Keywords: Bactroban, Balanitis, Cell, Circumscripta, Mupirocin, Plasma, Plasmacellularis, Tacrolimus, Zoon
Introduction
In 1952, Zoon described eight men with chronic balanitis who were initially diagnosed with erythroplasia of Querat [1]. Histological assessment of these lesions revealed extensive infiltration of plasma cells. However, the lesions lacked cytological atypia and dysplasia of the epidermis; thus, Zoon reported the condition as circumscribed plasma cell balanoposthitis. Subsequently, the condition has been referred to as Zoon’s balanitis, but is also known as balanitis circumscripta plasmacellularis (BCP) [2].

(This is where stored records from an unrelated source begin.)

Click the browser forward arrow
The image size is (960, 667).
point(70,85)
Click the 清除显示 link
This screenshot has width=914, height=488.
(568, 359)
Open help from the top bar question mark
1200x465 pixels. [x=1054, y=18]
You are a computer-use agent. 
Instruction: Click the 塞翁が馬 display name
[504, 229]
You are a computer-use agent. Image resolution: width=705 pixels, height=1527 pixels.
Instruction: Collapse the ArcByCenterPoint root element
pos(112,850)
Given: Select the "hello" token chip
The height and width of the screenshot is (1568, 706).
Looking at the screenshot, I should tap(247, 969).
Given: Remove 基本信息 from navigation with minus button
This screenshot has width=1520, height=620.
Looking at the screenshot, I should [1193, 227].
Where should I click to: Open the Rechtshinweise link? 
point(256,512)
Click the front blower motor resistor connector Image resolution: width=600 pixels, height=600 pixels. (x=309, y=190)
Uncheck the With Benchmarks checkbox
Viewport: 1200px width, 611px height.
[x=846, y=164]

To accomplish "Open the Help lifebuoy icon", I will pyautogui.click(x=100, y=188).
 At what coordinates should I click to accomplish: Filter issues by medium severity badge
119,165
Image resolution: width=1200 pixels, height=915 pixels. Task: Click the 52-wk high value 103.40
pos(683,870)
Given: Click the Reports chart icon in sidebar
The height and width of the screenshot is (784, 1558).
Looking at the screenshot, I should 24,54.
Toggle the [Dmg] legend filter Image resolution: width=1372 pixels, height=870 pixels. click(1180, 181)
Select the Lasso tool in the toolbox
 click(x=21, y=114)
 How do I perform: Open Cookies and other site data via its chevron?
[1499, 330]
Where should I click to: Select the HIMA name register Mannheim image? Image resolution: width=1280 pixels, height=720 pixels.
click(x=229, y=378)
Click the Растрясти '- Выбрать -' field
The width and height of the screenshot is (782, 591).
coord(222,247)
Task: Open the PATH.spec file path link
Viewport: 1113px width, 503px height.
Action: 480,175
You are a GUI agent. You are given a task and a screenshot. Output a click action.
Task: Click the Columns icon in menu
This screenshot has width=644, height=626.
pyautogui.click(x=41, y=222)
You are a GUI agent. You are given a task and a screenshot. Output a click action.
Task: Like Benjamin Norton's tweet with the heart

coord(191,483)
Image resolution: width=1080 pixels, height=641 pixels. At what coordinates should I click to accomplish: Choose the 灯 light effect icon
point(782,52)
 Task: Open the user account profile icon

BCP is not common. Indeed, it often provides a therapeutic challenge once the diagnosis is established. A man with biopsy-confirmed BCP is described whose condition rapidly improved after initiating topical therapy with mupirocin 2% ointment. All procedures followed were in accordance with the ethical standards of the responsible committee on human experimentation (institutional and national) and with the Helsinki Declaration of 1964, as revised in 2013. Informed consent was obtained from the patient for being included in the study.
Case Report
A 51-year-old healthy, heterosexual, monogamous man presented for evaluation of an asymptomatic red lesion on his foreskin and glans penis. He had no history of sexually transmitted disease or HIV-associated risk factors. He presented with a 2-year history of intermittent pruritus at the site of the rash on his penis. He had been previously treated with clotrimazole 1% cream without improvement.
Clinical exam revealed an uncircumcised male. Retraction of the foreskin demonstrated a confluent, erythematous, erosive, mucosal plaque on the lateral and dorsal glans penis, extending to involve the coronal and adjacent prepuce (Fig. 1). The differential diagnosis included autoimmune bullous disease, BCP, candidiasis, dermatitis, erythroplasia of Querat, and lichen planus.
Fig. 1.
Distant (a, b) and closer (c, d) views of erythematous, shiny, confluent red plaque on the lateral and dorsal glans penis with extension to the adjacent foreskin
Microscopic examination of the biopsy from the glans penis revealed a submucosa with a band-like infiltrate composed of abundant lymphocytes and plasma cells (Fig. 2). Parakeratosis and occasional neutrophils were also evident in the superficial epithelium. Correlation of the patient’s history, lesional morphology, and pathologic changes established a diagnosis of BCP.
Fig. 2.
Low (a), medium (b), and higher (c) magnification views of biopsy from glans penis. Focal loss of superficial mucosa from underlying submucosa is evident in the low-magnification view. The submucosa reveals an infiltrate of lymphocytes and plasma cells. The superficial epithelium reveals parakeratosis and rare neutrophils (hematoxylin and eosin; a ×4; b ×20; c ×40)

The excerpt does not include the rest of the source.